The NSDUH RDAS dataset includes standardized variables to categorize H/L participants self-identified as ‘Mexican’, ‘Central or South American’, ‘Puerto Rican’, ‘Cuban’ and ‘Other’ (e.g., Dominican, Spaniard, Other Hispanic origin). Of note, Puerto Ricans in the sample refer to Puerto Ricans residing in the continental US and not in the island of Puerto Rico. Given the low sample size and the combination of people from different national backgrounds, the ‘Other’ category was excluded from our analyses and is not included in the “All Hispanics” table.

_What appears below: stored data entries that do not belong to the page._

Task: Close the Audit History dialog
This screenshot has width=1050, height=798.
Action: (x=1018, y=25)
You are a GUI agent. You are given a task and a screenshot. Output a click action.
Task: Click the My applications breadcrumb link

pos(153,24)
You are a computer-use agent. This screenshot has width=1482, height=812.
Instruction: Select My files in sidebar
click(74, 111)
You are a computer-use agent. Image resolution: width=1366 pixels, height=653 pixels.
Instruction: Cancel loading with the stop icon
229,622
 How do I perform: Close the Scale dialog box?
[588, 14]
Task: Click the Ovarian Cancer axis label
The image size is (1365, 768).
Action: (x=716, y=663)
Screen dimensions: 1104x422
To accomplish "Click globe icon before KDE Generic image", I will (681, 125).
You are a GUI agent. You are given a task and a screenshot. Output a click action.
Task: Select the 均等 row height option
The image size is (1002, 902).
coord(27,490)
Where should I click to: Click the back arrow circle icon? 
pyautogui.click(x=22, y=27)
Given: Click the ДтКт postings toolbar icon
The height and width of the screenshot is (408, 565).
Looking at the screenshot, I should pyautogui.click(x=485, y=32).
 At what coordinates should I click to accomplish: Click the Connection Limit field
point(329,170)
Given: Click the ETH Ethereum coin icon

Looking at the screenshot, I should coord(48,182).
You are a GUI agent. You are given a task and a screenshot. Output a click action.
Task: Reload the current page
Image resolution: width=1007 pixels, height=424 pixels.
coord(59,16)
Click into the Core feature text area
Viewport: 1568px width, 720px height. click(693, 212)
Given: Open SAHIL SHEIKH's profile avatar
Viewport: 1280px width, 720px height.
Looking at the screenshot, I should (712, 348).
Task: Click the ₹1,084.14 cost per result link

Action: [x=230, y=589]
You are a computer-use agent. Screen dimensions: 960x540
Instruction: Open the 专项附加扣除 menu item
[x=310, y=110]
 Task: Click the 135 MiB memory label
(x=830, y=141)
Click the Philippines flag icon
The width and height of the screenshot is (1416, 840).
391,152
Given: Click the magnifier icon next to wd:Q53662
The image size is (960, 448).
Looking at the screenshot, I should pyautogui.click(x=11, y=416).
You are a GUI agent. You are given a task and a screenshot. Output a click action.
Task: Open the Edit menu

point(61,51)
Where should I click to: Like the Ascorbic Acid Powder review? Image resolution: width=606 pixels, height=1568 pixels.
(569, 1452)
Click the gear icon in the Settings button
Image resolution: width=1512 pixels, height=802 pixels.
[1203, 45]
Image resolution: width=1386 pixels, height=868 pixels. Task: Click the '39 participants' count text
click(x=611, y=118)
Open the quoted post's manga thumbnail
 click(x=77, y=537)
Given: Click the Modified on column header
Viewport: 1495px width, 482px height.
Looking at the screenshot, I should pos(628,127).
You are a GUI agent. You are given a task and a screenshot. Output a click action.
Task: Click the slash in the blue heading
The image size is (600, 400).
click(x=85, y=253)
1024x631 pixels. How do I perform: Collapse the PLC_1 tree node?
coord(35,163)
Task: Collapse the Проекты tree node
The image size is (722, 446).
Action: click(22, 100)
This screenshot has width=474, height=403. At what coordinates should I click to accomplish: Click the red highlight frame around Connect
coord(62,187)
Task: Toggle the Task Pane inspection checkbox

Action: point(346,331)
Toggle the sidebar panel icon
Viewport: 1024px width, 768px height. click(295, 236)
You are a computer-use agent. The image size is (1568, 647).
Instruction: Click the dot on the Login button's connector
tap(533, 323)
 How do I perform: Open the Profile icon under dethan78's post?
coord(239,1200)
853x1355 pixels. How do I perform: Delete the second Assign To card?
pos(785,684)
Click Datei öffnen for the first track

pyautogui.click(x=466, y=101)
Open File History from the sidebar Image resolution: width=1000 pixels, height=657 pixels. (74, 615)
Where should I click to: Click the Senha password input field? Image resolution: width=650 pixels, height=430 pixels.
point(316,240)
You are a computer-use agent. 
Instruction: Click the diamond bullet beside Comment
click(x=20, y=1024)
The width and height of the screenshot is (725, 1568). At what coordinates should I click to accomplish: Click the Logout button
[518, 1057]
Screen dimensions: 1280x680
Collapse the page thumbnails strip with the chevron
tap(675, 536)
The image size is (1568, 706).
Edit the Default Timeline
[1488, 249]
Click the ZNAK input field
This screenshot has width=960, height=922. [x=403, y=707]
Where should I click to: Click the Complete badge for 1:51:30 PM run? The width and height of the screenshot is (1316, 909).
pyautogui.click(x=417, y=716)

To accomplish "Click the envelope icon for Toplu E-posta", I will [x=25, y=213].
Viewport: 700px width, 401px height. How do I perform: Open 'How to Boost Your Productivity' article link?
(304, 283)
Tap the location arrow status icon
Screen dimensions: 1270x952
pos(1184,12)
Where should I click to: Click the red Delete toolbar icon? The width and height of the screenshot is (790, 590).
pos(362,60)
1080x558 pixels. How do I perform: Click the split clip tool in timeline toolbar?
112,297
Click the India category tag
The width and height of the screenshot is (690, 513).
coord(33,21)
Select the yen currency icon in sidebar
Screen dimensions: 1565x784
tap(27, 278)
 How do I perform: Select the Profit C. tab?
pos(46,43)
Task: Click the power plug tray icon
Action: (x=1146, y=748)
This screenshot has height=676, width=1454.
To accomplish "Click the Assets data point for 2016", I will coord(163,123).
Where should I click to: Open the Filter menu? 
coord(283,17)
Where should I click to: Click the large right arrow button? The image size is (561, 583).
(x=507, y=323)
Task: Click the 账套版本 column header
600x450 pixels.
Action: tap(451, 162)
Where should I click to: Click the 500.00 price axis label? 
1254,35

The NSDUH RDAS includes variables of drug-specific dependence syndromes for several drugs, assessed using the DSM-IV criteria (American Psychiatric Association, 1994). Diagnostic criteria are assessed for the interval of one year prior to the assessment date. A respondent is classified as having dependence if they responded positively to 3 of 7 dependence criteria. The drugs included in these analyses comprised: alcohol, cocaine, hallucinogens, heroin, inhalants, cannabis, pain relievers, sedatives, stimulants and tranquilizers. NSDUH definitions of drugs that fall into some of these groups include the following: ‘Hallucinogens’ include LSD or 'acid', PCP also called 'angel dust', Peyote, Mescaline, Psilocybin, and Ecstasy or MDMA. ‘Inhalants’ encompasses use of liquids, sprays, and gases (i.e., amyl nitrate, glue, paint solvents, aerosol sprays, etc.). ‘Pain relievers’ includes any form of prescription pain relievers that were not prescribed for the respondent, but that they took purely for the experience or feeling it caused (i.e., Percocet, Darvocet, Tylenol with Codeine, etc.); and does not include over the counter pain relievers that can be bought in drug stores without a doctor's prescription. ‘Sedatives’ are drugs people take to help them relax or go to sleep (e.g., barbiturates) and excludes over the counter “downers” such as Benadryl. ‘Stimulants’ are defined as drugs people take to lose weight, stay awake, or for attention deficit disorders, but do not include over the counter stimulants that can be bought without a doctor's prescription (i.e., methamphetamine, amphetamines, Ritalin, etc.). ‘Tranquilizers’ are drugs typically prescribed to calm or relax people, or relieve anxiety or muscle spasms. NSDUH asks respondents about their use of tranquilizers not prescribed for them, which they took only for the experience it caused (e.g., Alprazolam, Valium, Buspar, etc.).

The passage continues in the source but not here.